#### Brief:
Please restate each entry word for word.

[Exercise data — start]

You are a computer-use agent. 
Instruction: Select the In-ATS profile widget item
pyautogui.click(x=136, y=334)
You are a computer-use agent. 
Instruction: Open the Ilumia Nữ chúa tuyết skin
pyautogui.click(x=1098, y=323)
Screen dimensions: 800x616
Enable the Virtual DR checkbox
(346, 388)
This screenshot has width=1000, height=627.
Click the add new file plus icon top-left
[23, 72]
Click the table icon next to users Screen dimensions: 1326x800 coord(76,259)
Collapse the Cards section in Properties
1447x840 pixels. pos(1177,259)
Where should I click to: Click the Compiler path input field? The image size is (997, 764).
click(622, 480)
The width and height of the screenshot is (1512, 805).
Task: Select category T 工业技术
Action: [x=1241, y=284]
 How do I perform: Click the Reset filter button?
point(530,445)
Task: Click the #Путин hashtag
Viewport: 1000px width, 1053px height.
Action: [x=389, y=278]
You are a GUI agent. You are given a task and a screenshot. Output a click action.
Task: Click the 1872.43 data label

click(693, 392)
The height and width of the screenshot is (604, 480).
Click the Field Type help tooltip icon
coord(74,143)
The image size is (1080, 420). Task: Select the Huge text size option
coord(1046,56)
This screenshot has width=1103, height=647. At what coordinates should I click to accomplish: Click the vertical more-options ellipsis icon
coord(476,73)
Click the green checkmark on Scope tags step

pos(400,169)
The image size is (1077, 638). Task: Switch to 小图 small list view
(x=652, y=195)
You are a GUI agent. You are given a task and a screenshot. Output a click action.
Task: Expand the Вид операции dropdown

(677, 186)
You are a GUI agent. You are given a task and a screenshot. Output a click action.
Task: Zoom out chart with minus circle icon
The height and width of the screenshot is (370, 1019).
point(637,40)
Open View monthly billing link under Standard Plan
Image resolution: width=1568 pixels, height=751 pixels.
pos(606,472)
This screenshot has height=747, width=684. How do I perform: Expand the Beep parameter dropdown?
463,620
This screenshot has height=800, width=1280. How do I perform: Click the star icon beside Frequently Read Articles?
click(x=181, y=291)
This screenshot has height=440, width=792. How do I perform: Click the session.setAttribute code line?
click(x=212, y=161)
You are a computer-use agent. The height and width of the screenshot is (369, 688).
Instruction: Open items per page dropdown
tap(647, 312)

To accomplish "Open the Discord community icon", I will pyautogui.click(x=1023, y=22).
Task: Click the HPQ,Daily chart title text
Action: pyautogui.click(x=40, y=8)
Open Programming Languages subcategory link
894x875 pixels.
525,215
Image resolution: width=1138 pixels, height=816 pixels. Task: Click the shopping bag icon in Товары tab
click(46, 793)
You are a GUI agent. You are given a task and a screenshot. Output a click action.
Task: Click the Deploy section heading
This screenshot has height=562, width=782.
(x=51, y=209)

[Exercise data — finish]

#### Output of the exercise:
You are a computer-use agent. 
Instruction: Select the In-ATS profile widget item
pyautogui.click(x=136, y=334)
You are a computer-use agent. 
Instruction: Open the Ilumia Nữ chúa tuyết skin
pyautogui.click(x=1098, y=323)
Screen dimensions: 800x616
Enable the Virtual DR checkbox
(346, 388)
This screenshot has width=1000, height=627.
Click the add new file plus icon top-left
[23, 72]
Click the table icon next to users Screen dimensions: 1326x800 coord(76,259)
Collapse the Cards section in Properties
1447x840 pixels. pos(1177,259)
Where should I click to: Click the Compiler path input field? The image size is (997, 764).
click(622, 480)
The width and height of the screenshot is (1512, 805).
Task: Select category T 工业技术
Action: [x=1241, y=284]
 How do I perform: Click the Reset filter button?
point(530,445)
Task: Click the #Путин hashtag
Viewport: 1000px width, 1053px height.
Action: [x=389, y=278]
You are a GUI agent. You are given a task and a screenshot. Output a click action.
Task: Click the 1872.43 data label

click(693, 392)
The height and width of the screenshot is (604, 480).
Click the Field Type help tooltip icon
coord(74,143)
The image size is (1080, 420). Task: Select the Huge text size option
coord(1046,56)
This screenshot has width=1103, height=647. At what coordinates should I click to accomplish: Click the vertical more-options ellipsis icon
coord(476,73)
Click the green checkmark on Scope tags step

pos(400,169)
The image size is (1077, 638). Task: Switch to 小图 small list view
(x=652, y=195)
You are a GUI agent. You are given a task and a screenshot. Output a click action.
Task: Expand the Вид операции dropdown

(677, 186)
You are a GUI agent. You are given a task and a screenshot. Output a click action.
Task: Zoom out chart with minus circle icon
The height and width of the screenshot is (370, 1019).
point(637,40)
Open View monthly billing link under Standard Plan
Image resolution: width=1568 pixels, height=751 pixels.
pos(606,472)
This screenshot has height=747, width=684. How do I perform: Expand the Beep parameter dropdown?
463,620
This screenshot has height=800, width=1280. How do I perform: Click the star icon beside Frequently Read Articles?
click(x=181, y=291)
This screenshot has height=440, width=792. How do I perform: Click the session.setAttribute code line?
click(x=212, y=161)
You are a computer-use agent. The height and width of the screenshot is (369, 688).
Instruction: Open items per page dropdown
tap(647, 312)

To accomplish "Open the Discord community icon", I will pyautogui.click(x=1023, y=22).
Task: Click the HPQ,Daily chart title text
Action: pyautogui.click(x=40, y=8)
Open Programming Languages subcategory link
894x875 pixels.
525,215
Image resolution: width=1138 pixels, height=816 pixels. Task: Click the shopping bag icon in Товары tab
click(46, 793)
You are a GUI agent. You are given a task and a screenshot. Output a click action.
Task: Click the Deploy section heading
This screenshot has height=562, width=782.
(x=51, y=209)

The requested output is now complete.